(9f) Integration of Process Design and Control through Optimal Control | AIChE

(9f) Integration of Process Design and Control through Optimal Control

Authors 

Patel, J. - Presenter, Wayne State University
Uygun, K., MGH/Harvard Medical School


Integrated Process Design and Control (IPD&C) has drawn increasing attention over the past decade, as this has given rise to significant economic benefits and improved plant operational performance in applications. However, the multifaceted nature of the problem and the computational burden of the resulting mathematical formulations have restricted progress in this field (Kookos and Perkins, 2001).

The initial works in the field of IPD&C were more focused on designing economically optimal processes that can work efficiently in dynamic mode. These use steady-state response models (such as RGA) or very limited dynamic models for designing the process, and hence generally overlooking the dynamic behavior of the plant under actual disturbances and failing to characterize the behavior of the system in transition between nominal and post-disturbance steady-states. Very recent developments address the need of using dynamic models in IPD&C, but avoid the control-scheme selection step due to near-infinite possibilities that cannot be entirely embedded in an optimization scheme. In general, most available methods fail to adequately assess the controllability of the process through their inability to estimate the closed-loop performance of the design. Further, few existing methods can impose path-constraints (constraints that are active not only at the steady-state but also during the entire operation with short-term disturbances, such as operational constraints and safety-related limitations) within the process design procedure, so that the final design is guaranteed to adhere to these limits in operation.

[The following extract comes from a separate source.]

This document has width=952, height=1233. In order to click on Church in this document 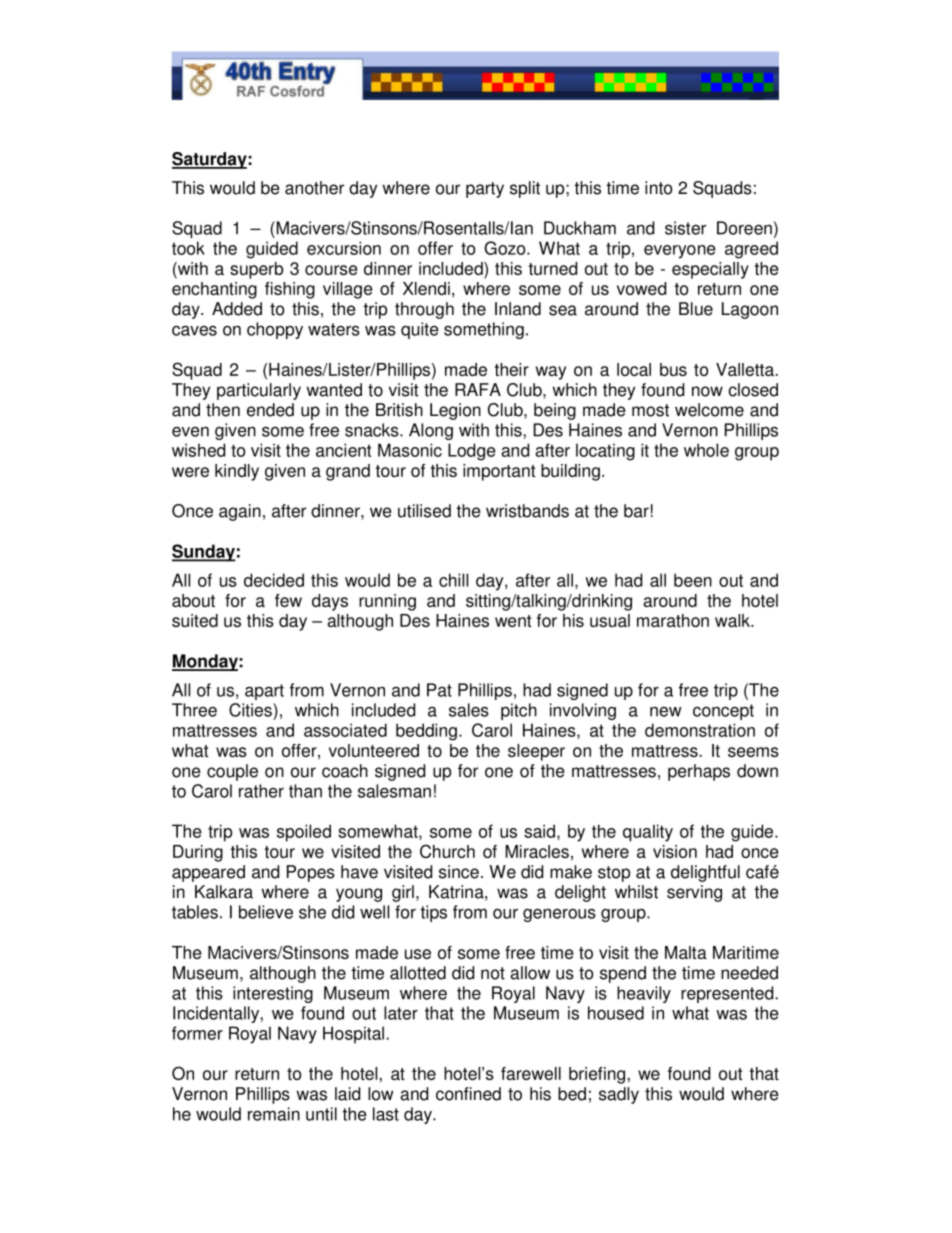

In this work, a novel optimal process synthesis methodology is proposed. The principal idea is to evaluate the closed-loop dynamic performance of each candidate design directly, during the synthesis stage, under a modified Linear Quadratic Regulator (mLQR) scheme. The control performance evaluations are used in conjuncture with a more conventional static superstructure design approach for process synthesis, as additional constraints and/or objectives. This is accomplished by measuring the control performance of each candidate design with a state-feedback PI controller, which is a simulation step performed for each candidate design. The novelty of the proposed method is that, instead of introducing the controller tuning problem as an additional optimization problem, or additional decision variables in the design problem, it is solved as an optimal control mLQR problem. The solution of the mLQR problem yields an optimally tuned state-feedback PI control scheme. The performance of the optimal controller is the best achievable performance for the given process; hence it is an effective method for comparing the actual control performances that will be displayed by different candidate designs in real operation. The major advantage of the LQR scheme is that the controller equations and parameters can be calculated readily for a linear system. For nonlinear systems, iterative linearization of the nonlinear system models is applied to yield a satisfactory result. The tandem of optimal control and process synthesis enables considering the closed-loop control performance and ensuring the ability to satisfy any path-constraints within the flowsheet design stage.

In formulating an optimization problem for IPD&C, process design variables and manipulated variable adjustments are taken into account as decision variables. Controllability is expressed as a minimum square-error type integral term in the objective function and a number of operational constraints that are to be satisfied for a set of predefined worst-case disturbance vectors. The dynamic optimization problem is solved via a sequential feasible path algorithm, where the original dynamic optimization problem is transformed to a bi-level problem which consists of an outer optimization with respect to design (static) variables subject to an inner optimization with respect to the control (dynamic) variables, a decomposition in parallel with the dual nature of the IPD&C problem. In the inner loop, the optimal control problem is solved for a given design variable vector, where the candidate design is simulated under its optimal control scheme. The simulation in the mLQR step enables evaluation of the entire set of path constraints as well as the actual control performance. The functional evaluations in the inner loop are fed to the outer loop, where the MINLP optimizer is a quasi-static optimization as the objective and constraints are merely static, though nonlinear, functions. It modifies the design variable vector accordingly, iteratively converging to the optimum design in terms of both cost and controllability.

The proposed IPD&C methodology is exemplified on an evaporator test case, where it is demonstrated to succeed in creating designs that are cost effective and highly controllable. Further refining the algorithm for better computational performance and applications to large scale problems are discussed.

Reference:

1. Kookos, I., & Perkins, J. D. (2001). An algorithm for simultaneous process design and control. Industrial & Engineering Chemistry Research, 40(19), 4079-4088.